Studying ToxT has led to an exciting new hypothesis that fatty acids regulate virulence inducing ToxT homologs in many enteric pathogens, as has been shown to occur in Salmonella enterica and enterotoxigenic Escherichia coli (Midgett et al. 2021; Golubeva et al. 2016; Bosire et al. 2020). Interestingly, these proteins appear to bind fatty acids slightly differently (Lowden et al. 2010; Cruite et al. 2019; Midgett et al. 2021), suggesting there is flexibility in the binding pocket. This opens an opportunity to target these proteins specifically and individually, which would help to minimize the cross reactivity of any resulting antivirulence therapeutics. Moreover, the studies involving ToxT inhibitors provide proof-of-principle that mimicking constrained fatty acid conformations is a viable method to pharmacologically manipulate protein activity and is likely applicable to other diseases.

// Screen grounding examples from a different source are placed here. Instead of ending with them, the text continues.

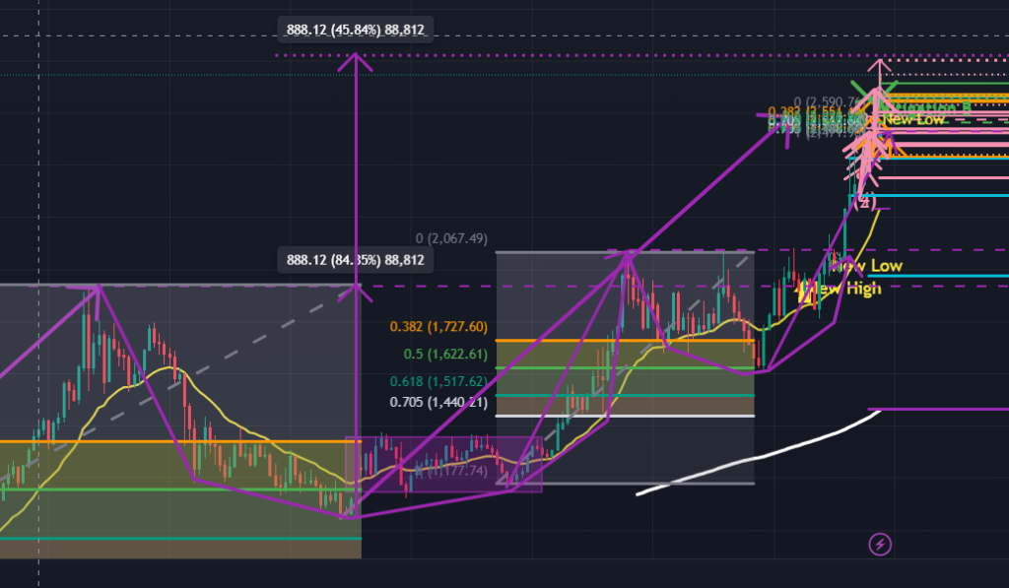Image resolution: width=1009 pixels, height=588 pixels.
Task: Select the yellow New High text label
Action: click(x=844, y=289)
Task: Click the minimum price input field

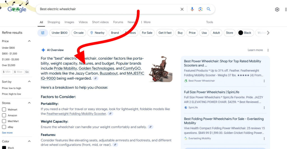Action: click(x=8, y=72)
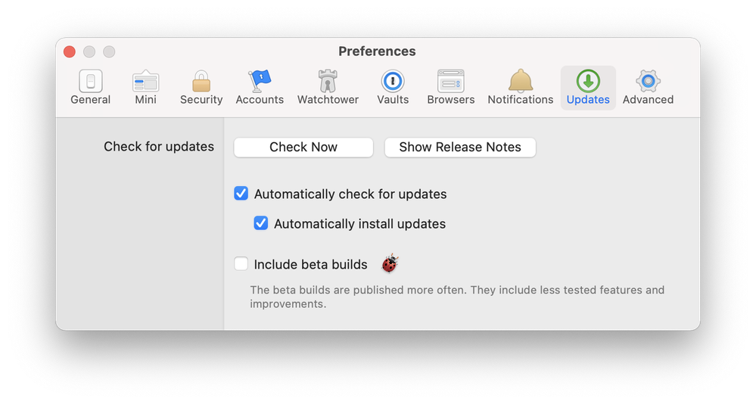Click the ladybug beta icon
The width and height of the screenshot is (756, 404).
pyautogui.click(x=390, y=264)
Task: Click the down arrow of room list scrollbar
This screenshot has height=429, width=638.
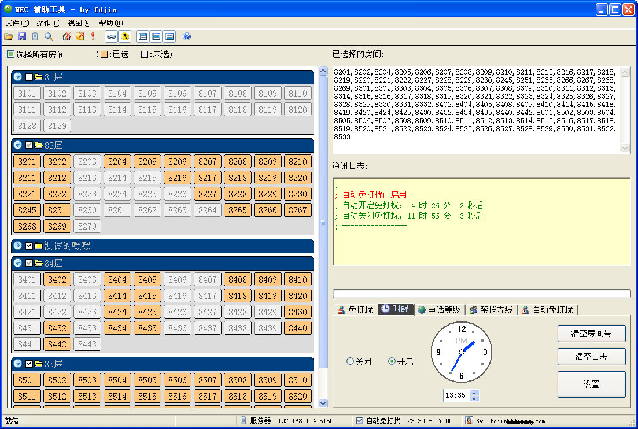Action: click(323, 403)
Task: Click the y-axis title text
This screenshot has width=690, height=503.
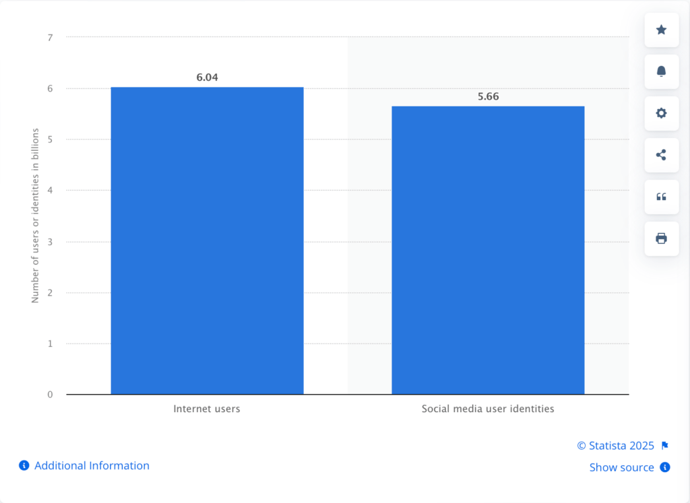Action: [x=35, y=215]
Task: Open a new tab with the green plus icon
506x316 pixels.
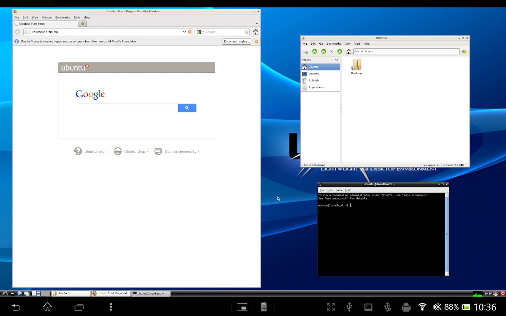Action: (x=82, y=24)
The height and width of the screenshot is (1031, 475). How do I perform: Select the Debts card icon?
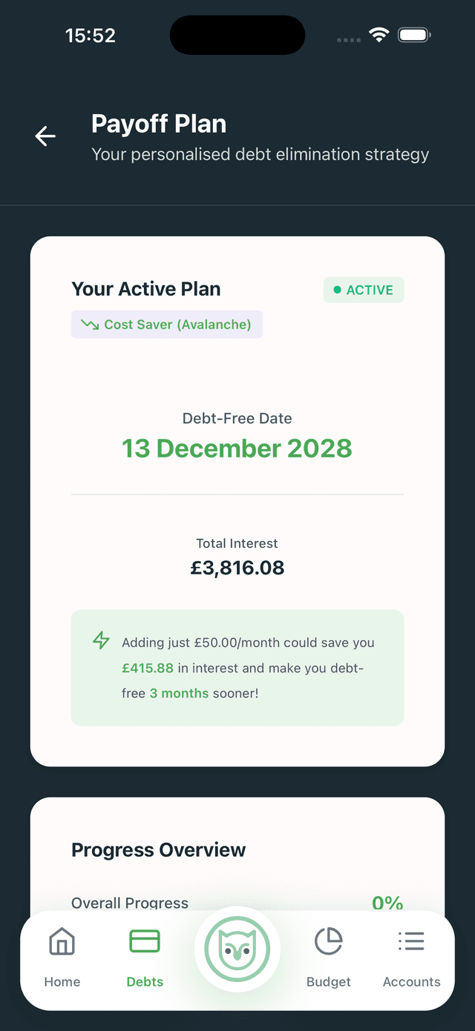145,942
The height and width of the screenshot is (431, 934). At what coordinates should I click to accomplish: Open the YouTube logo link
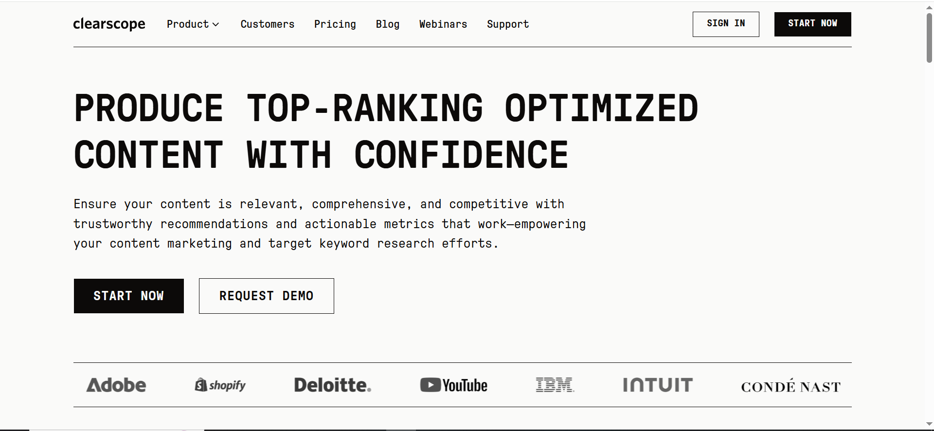point(453,385)
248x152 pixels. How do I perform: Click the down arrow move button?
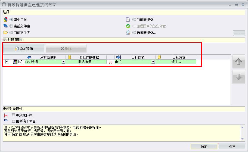coord(238,77)
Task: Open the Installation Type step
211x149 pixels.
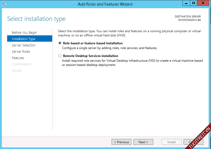Action: pos(23,39)
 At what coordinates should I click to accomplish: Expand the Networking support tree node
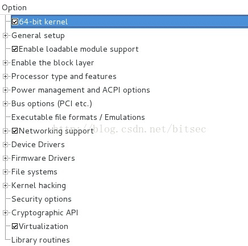[5, 131]
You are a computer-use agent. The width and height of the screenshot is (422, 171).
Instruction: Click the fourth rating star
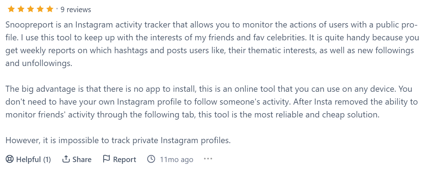pos(40,9)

An outstanding question in this area is how ToxT, and indeed other AraC proteins, specifically and selectively bind to DNA. ToxT is thought to bind to adjacent Tox-boxes, which would require substantial rearrangements in the N-terminal domain and DNA binding domains (Cruite et al. 2019). While SAXS studies have provided some evidence of this (Cruite et al. 2019), a high-resolution ToxT-DNA complex structure would provide much needed insight into how these AraC-family proteins respond to ligand binding to regulate transcription.

14.7 Summary

This is an exhilarating time as great progress has been in understanding the structures of many of the proteins that contribute to regulating Vibrio spp. virulence. The insights gained from these studies and structures are stimulating further work to illuminate the basic molecular mechanisms by which the virulence cascade unfolds. This will enable the development of atomistic models of how protein interactions contribute to the host–pathogen communications that leads to virulence. Additionally, such understanding will enable the development of new antivirulence compounds that can specifically target these pathogens and provide a foundation to target homologous proteins in other bacterial pathogens and in other disease states.